_The input_
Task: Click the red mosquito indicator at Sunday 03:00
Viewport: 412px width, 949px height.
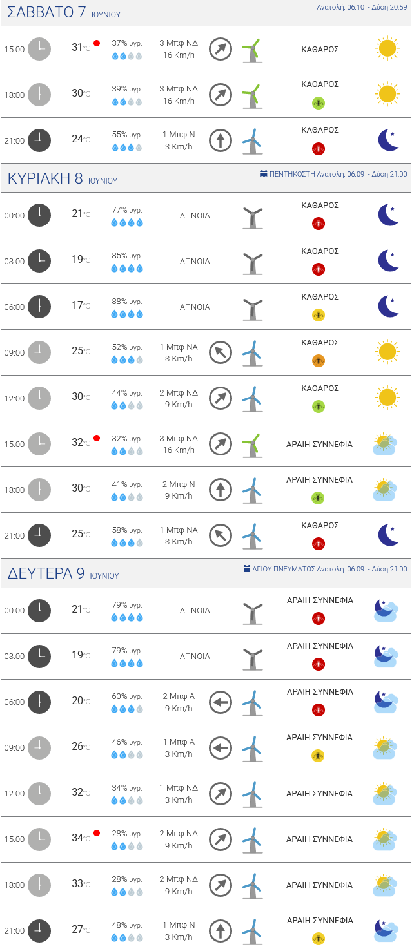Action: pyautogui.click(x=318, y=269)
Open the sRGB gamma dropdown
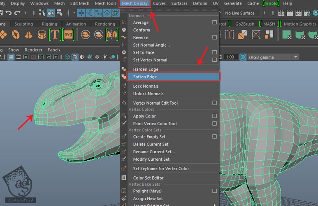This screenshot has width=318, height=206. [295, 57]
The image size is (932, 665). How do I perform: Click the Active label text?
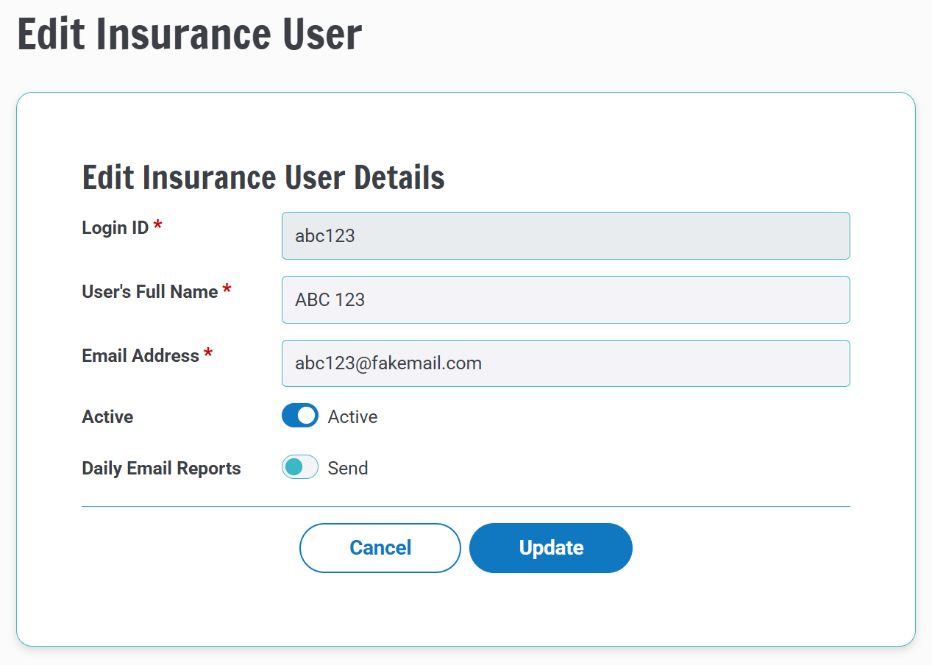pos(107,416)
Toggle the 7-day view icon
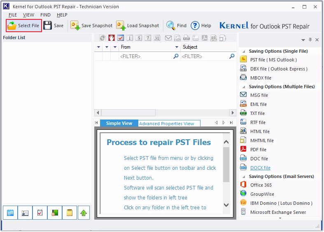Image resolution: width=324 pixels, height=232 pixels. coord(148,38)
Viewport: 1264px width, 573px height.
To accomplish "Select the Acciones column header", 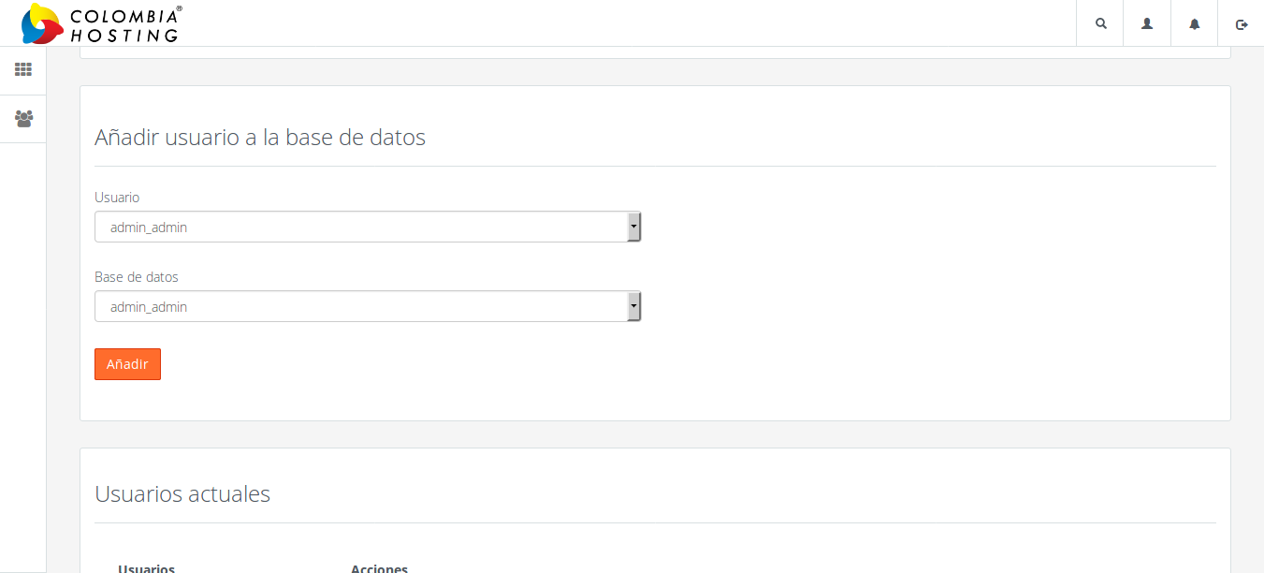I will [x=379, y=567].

==

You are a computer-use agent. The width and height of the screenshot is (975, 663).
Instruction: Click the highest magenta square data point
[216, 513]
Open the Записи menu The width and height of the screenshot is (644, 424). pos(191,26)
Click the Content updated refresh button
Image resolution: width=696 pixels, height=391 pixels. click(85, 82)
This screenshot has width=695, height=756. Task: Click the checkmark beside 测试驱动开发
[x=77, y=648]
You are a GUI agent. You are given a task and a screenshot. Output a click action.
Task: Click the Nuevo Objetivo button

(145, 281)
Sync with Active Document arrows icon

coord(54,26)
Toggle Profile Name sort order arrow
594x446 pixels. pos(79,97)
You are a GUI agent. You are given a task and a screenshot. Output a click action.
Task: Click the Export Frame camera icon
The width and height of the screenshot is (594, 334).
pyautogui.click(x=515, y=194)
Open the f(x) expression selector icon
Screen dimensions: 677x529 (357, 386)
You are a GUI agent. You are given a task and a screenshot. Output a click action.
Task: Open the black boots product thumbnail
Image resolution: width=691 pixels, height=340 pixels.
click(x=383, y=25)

_What is required_
For this exercise, reproduce exactly the lines of the records above from the one with "Open the sRGB gamma dropdown" up to and including the one with "Viewport: 1264px width, 573px height.", without pictures.

_Reply to the task_
Open the sRGB gamma dropdown
This screenshot has width=318, height=206. [295, 57]
The image size is (932, 665). How do I perform: Click the Active label text?
pos(107,416)
Toggle the 7-day view icon
Image resolution: width=324 pixels, height=232 pixels. coord(148,38)
Viewport: 1264px width, 573px height.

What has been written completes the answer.